Start of Block

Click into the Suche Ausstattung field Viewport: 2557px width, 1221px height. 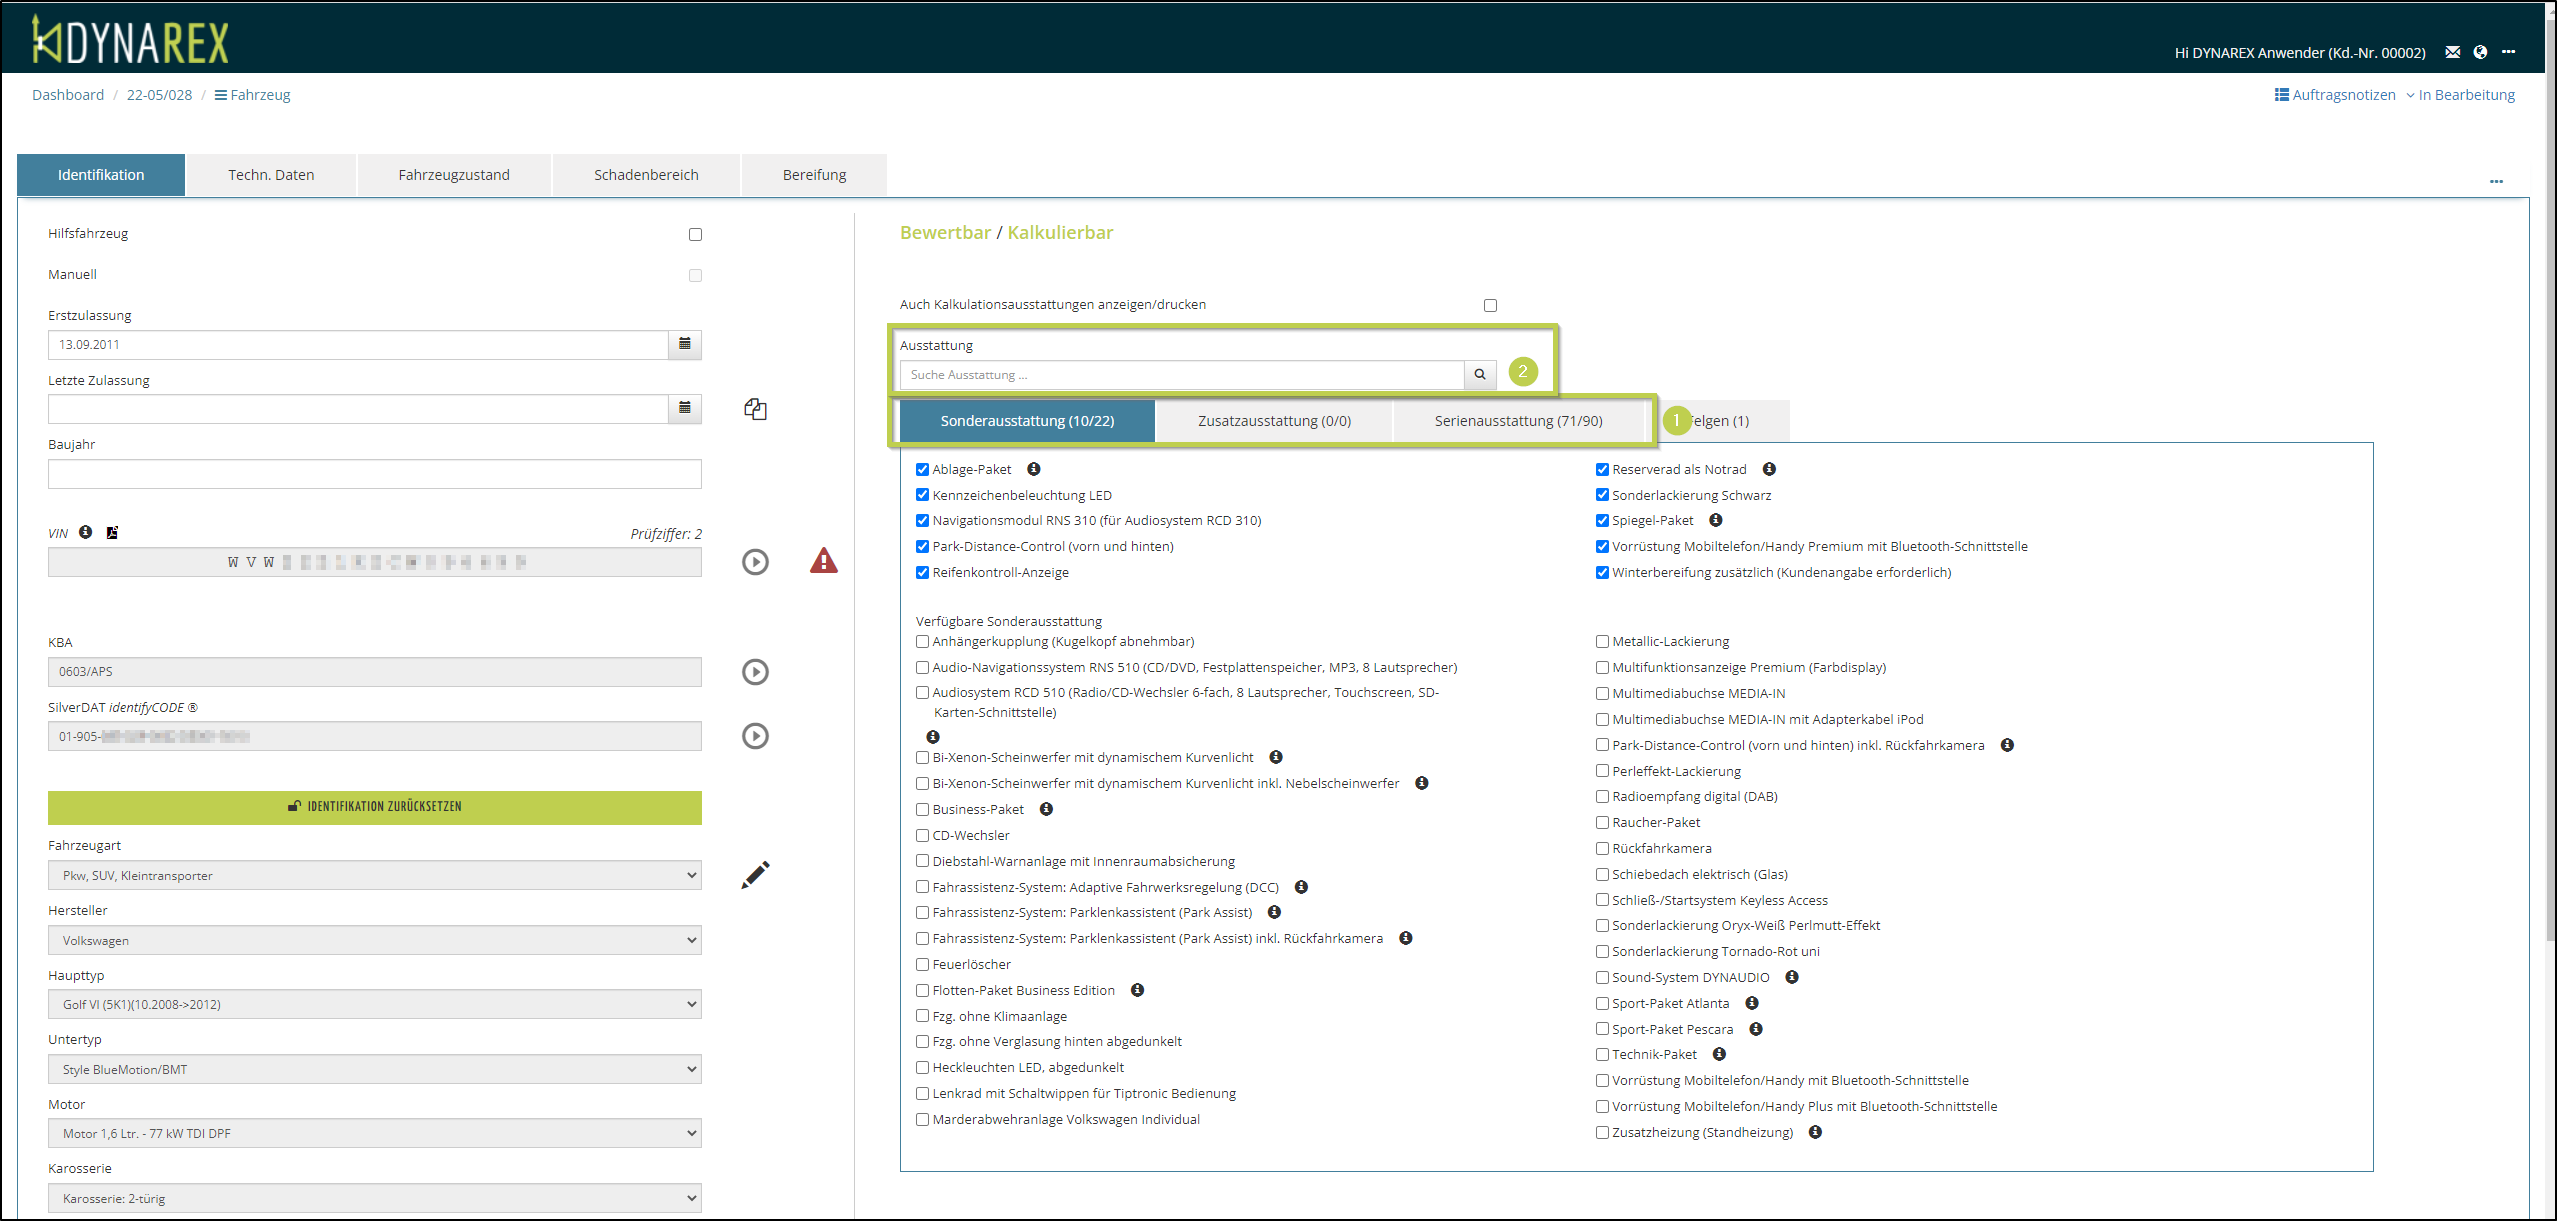(1180, 375)
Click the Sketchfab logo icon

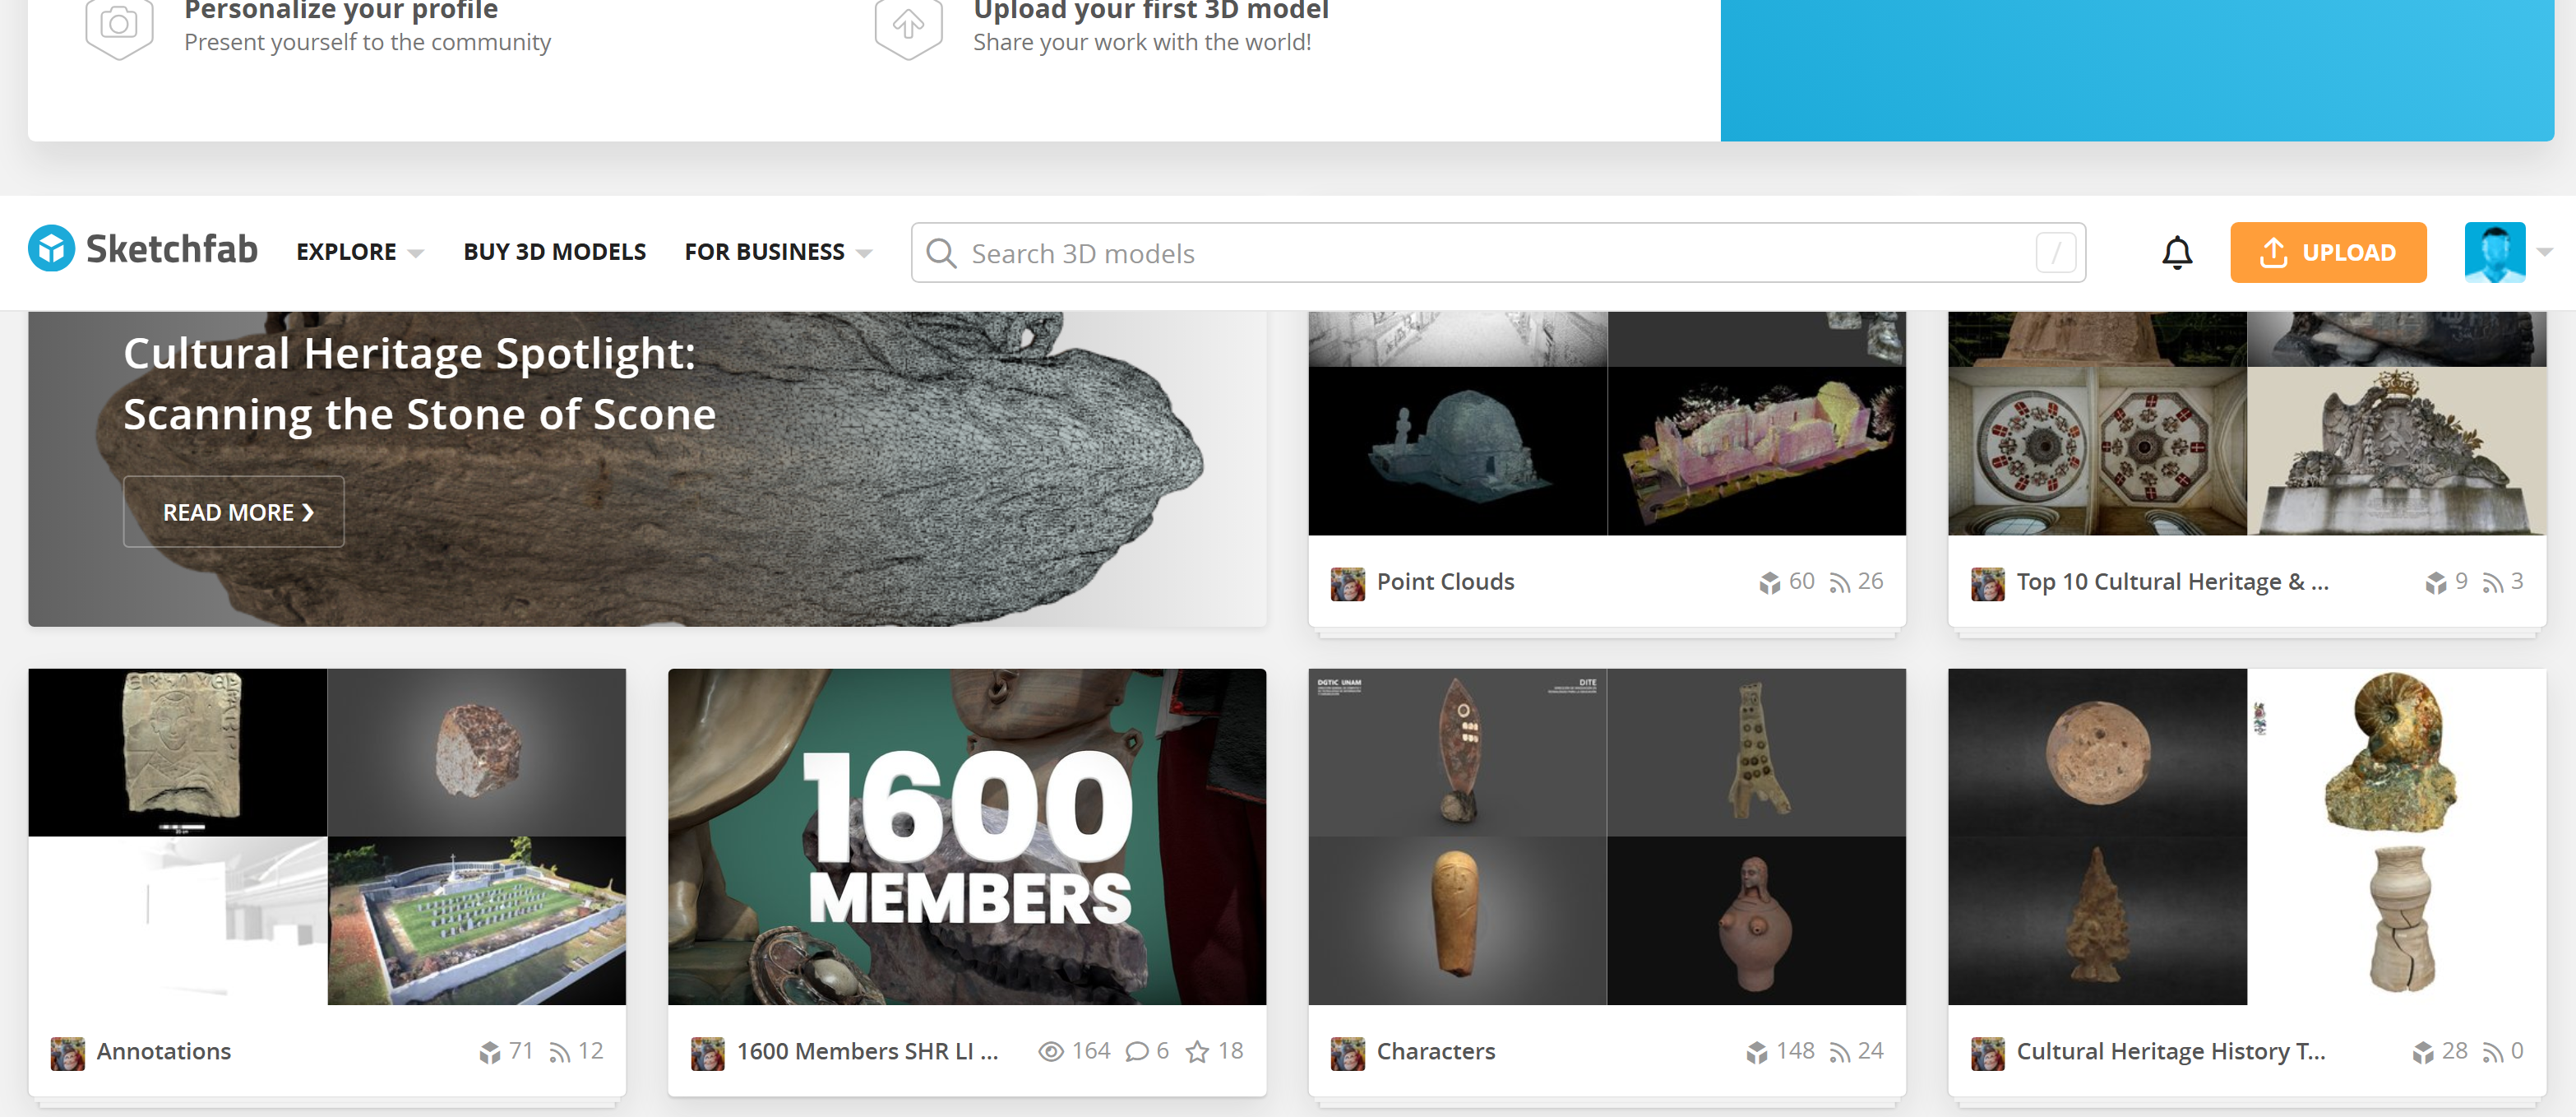click(x=51, y=249)
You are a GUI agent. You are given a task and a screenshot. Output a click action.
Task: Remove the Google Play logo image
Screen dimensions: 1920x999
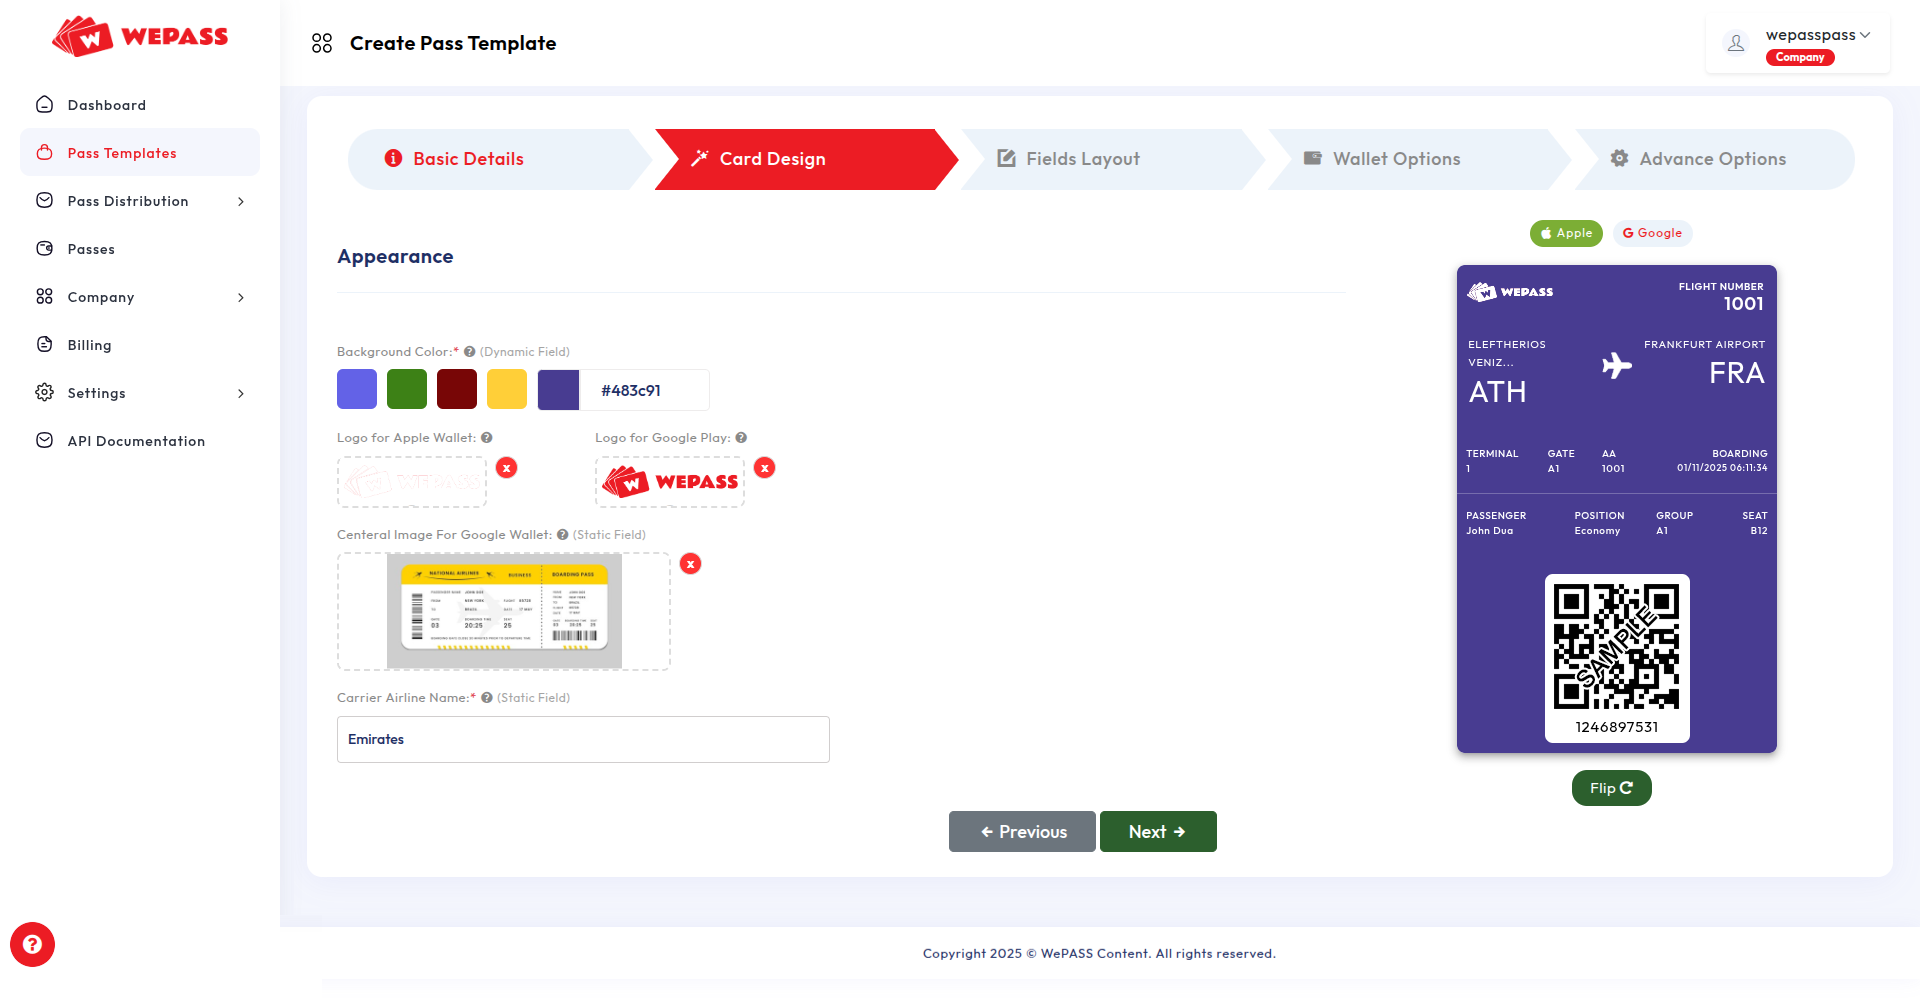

End of Block

■ **REQUIRED ACTION**
Transcribe only the lines from the line holding "You are a GUI" to the final line of the listing above. Keep them exact, include both ends, and skip the pictures.

■ **EXERCISE OUTPUT**
You are a GUI agent. You are given a task and a screenshot. Output a click action.
Task: Remove the Google Play logo image
Screen dimensions: 1920x999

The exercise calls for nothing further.